** Opening Input records block **

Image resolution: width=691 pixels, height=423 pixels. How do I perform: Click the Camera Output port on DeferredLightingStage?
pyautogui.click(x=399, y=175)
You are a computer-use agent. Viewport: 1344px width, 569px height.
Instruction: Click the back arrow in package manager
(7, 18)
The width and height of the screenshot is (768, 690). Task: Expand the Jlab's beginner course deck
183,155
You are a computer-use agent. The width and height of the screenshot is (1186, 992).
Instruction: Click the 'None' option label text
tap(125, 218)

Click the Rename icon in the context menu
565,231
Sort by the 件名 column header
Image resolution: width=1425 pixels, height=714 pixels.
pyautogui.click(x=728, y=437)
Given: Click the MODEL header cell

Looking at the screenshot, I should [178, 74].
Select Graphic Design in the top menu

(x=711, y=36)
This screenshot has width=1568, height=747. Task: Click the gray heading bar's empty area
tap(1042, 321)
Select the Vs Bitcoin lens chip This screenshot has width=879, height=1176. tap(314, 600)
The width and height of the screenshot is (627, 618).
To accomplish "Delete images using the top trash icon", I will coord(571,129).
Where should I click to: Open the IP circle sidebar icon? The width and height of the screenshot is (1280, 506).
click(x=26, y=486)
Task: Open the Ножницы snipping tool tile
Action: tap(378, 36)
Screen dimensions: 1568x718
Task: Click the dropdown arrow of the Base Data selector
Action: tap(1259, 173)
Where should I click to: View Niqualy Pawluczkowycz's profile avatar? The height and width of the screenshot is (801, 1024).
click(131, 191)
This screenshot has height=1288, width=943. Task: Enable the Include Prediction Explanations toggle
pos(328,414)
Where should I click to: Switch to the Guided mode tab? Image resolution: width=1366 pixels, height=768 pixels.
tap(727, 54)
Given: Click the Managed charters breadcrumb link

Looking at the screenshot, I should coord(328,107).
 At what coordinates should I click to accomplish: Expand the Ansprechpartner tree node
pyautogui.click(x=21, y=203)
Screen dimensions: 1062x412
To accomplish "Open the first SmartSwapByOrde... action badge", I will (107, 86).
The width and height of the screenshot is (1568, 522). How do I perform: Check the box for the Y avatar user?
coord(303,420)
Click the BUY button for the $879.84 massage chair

** Closing Input records block **

Task objective
The lines that contain the word "agent" are wanted; copy each of them from the records.

Written response
You are a computer-use agent. Viewport: 1344px width, 569px height.
You are a computer-use agent. The width and height of the screenshot is (1186, 992).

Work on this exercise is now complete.